▶ **SOURCE DOCUMENT**:
○ ○ ○
1775 composition by W. A. Mozart

Wolfgang Amadeus Mozart's Piano Sonata No. 6 in D major, K. 284/205b, is a piano sonata composed in 1775. It has three movements:

A typical performance takes about 20 to 25 minutes.

This piano sonata is the last of the sonatas that Mozart composed in Munich. The piece is subtitled "Dürnitz", as it was written for Baron von Dürnitz, an amateur bassoonist and keyboard-player, who failed to pay for the work. The work was written during Mozart's stay in Munich from December 1774 to March 1775 for the production of La finta giardiniera. It is the only one of Mozart's six Munich piano sonatas to be published in his lifetime, ten years later.

The autograph and the first edition of the sonata have numerous inconsistencies.

== Music ==

=== I. Allegro ===
A first version of the beginning of the first movement, written on one and a half pages, was abandoned by Mozart. On the same page, he started anew to write the final version underneath. The thematic material of this opening movement (and to a lesser degree also that of the following movements) is laid out on a more ample, nearly orchestral scale, a departure from the intimacy of the early sonatas. The tremolo effect in measures 13-16 and the unison announcements of the first subject read very much like a piano reduction of an orchestral tutti. The second subject, a supple melodic line, unaccompanied in its opening bar, incorporates a descending chain of first inversions, a favourite harmonic formula of the baroque and classical periods. (There are analogous passages in the subsidiary themes in Gluck's overture Iphigénie en Tauride and the first movements of J. S. Bach's Italian Concerto). This functions as a solo passage in contrast to the ensuing tutti entries in m.30. The development moves through a circle of minor keys before the recapitulation begins in measure 72.
○ ○ ○
▶ **RECORDS SHOWN**:
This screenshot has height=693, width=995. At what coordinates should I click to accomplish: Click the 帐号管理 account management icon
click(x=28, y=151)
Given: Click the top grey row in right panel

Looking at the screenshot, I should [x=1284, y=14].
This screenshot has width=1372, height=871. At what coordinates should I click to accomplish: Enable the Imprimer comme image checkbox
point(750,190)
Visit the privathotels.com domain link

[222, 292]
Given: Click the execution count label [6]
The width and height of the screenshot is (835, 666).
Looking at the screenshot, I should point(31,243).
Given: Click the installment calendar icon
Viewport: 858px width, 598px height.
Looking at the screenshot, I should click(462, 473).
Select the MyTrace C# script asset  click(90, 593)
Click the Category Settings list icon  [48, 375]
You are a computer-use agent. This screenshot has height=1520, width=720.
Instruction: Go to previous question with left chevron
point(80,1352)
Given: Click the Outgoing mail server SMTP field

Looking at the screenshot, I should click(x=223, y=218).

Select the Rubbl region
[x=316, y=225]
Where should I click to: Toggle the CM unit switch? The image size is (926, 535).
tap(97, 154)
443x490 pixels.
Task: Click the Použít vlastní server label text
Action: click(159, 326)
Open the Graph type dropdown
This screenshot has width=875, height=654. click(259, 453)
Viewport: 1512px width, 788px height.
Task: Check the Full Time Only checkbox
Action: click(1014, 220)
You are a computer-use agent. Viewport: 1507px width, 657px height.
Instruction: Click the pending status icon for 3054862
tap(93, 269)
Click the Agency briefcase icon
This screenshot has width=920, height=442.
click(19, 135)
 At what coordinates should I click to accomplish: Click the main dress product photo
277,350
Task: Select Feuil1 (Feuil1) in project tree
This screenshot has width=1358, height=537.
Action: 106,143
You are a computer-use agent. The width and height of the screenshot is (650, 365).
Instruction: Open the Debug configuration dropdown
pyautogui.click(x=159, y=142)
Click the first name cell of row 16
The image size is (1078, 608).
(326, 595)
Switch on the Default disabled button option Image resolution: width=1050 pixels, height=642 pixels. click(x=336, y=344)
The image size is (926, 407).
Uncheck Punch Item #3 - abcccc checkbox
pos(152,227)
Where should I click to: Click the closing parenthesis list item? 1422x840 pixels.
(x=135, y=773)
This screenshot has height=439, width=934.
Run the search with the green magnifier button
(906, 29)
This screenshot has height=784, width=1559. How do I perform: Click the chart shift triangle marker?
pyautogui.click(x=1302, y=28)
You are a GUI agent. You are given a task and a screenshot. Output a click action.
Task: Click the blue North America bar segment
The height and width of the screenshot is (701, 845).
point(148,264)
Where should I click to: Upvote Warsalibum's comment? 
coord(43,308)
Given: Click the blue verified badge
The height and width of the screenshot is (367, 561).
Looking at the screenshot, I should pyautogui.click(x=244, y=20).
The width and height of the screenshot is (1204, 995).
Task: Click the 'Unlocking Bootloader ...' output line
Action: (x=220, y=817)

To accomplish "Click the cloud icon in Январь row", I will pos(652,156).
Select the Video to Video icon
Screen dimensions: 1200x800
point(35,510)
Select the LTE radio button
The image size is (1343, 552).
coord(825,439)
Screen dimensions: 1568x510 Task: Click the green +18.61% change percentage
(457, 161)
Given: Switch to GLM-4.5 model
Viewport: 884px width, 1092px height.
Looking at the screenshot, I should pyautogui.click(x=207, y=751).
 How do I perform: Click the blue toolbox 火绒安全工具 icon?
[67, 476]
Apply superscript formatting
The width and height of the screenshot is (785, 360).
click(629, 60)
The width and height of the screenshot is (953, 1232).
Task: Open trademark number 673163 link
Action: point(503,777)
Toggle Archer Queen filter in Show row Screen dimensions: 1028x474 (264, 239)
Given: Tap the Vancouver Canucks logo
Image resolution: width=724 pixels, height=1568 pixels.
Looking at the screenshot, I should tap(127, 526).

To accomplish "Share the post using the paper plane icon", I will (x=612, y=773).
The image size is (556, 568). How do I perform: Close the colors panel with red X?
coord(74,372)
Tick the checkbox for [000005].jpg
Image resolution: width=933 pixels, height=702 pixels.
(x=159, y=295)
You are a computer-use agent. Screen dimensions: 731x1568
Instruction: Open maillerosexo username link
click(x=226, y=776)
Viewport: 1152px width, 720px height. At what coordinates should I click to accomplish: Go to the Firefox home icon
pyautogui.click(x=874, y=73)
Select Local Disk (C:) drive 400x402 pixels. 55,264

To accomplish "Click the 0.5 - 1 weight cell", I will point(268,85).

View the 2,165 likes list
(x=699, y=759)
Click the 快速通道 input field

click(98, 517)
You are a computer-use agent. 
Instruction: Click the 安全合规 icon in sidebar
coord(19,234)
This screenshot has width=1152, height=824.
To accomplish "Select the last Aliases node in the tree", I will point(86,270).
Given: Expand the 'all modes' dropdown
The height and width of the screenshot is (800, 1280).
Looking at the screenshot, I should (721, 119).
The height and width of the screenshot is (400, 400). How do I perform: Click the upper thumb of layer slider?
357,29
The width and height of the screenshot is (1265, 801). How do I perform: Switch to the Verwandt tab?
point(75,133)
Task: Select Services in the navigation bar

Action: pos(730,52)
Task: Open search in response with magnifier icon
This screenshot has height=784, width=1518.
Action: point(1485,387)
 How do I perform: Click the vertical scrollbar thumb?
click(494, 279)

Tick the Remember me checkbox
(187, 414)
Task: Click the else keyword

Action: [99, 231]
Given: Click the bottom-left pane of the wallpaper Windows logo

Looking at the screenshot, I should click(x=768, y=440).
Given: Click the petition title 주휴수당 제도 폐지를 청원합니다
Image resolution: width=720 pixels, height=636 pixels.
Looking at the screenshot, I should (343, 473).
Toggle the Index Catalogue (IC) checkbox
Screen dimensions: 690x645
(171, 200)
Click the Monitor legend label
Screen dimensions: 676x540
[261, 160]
○ ○ ○
▶ **CHECK YOUR UNDERSTANDING**:
1/ List every person named in the text on Mozart's Piano Sonata No. 6.
2/ From the text on Mozart's Piano Sonata No. 6, return everything from "This piano sonata" down to "have numerous inconsistencies.", copied word for word.
The entries are separate material unrelated to the Mozart sonata text.

▶ **RESULTS BY TASK**:
1/ Wolfgang Amadeus Mozart, Baron von Dürnitz, Gluck, J. S. Bach

2/
This piano sonata is the last of the sonatas that Mozart composed in Munich. The piece is subtitled "Dürnitz", as it was written for Baron von Dürnitz, an amateur bassoonist and keyboard-player, who failed to pay for the work. The work was written during Mozart's stay in Munich from December 1774 to March 1775 for the production of La finta giardiniera. It is the only one of Mozart's six Munich piano sonatas to be published in his lifetime, ten years later.

The autograph and the first edition of the sonata have numerous inconsistencies.